# Required action:
Gather every line below where "item" appears.

# Data for review:
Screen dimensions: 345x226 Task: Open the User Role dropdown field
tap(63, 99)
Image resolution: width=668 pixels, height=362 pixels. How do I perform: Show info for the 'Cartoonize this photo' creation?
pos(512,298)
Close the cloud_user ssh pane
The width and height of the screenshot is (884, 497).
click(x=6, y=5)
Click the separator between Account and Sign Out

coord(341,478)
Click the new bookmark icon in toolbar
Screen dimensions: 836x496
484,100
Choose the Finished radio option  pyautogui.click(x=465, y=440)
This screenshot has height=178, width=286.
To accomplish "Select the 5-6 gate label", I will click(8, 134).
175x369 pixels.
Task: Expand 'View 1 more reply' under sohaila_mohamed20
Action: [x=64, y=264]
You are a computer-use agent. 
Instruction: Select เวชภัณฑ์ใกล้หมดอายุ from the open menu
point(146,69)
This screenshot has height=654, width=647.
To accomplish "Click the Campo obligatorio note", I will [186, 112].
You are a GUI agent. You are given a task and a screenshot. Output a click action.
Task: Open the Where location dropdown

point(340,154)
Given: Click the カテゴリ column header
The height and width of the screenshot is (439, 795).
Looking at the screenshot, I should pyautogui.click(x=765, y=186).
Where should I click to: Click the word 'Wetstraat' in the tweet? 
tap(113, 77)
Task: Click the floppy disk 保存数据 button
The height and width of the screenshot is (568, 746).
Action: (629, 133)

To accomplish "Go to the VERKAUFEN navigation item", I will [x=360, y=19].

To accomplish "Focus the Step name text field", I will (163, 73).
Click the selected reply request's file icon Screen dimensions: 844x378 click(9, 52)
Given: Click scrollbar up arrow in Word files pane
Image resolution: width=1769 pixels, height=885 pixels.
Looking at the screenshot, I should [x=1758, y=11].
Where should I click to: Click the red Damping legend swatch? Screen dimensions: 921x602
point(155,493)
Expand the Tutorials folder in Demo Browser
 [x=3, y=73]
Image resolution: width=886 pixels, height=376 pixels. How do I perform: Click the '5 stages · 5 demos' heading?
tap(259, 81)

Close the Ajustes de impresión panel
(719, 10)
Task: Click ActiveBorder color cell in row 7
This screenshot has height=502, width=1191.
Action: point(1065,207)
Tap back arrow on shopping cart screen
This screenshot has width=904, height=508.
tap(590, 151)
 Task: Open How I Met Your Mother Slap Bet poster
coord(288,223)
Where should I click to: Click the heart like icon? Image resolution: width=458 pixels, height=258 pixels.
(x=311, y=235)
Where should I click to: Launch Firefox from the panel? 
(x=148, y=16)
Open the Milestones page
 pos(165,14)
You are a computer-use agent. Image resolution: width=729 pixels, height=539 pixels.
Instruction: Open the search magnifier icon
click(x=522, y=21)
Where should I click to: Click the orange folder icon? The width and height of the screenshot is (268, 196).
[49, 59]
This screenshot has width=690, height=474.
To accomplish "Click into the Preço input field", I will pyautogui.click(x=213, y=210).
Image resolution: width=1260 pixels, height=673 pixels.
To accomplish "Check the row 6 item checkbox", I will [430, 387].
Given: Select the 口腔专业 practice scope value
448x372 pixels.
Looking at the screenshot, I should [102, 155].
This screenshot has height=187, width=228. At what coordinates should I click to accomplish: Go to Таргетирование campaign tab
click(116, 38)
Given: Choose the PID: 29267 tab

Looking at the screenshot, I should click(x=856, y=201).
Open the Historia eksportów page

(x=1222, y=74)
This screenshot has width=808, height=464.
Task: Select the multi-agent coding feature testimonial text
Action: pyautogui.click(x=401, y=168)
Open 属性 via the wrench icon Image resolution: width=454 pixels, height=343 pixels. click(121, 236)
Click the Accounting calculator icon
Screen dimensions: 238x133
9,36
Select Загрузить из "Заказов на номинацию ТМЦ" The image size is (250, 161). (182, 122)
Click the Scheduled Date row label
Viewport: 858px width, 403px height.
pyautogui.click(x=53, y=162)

# Exercise result:
To accomplish "Go to the VERKAUFEN navigation item", I will [x=360, y=19].
To accomplish "Check the row 6 item checkbox", I will [430, 387].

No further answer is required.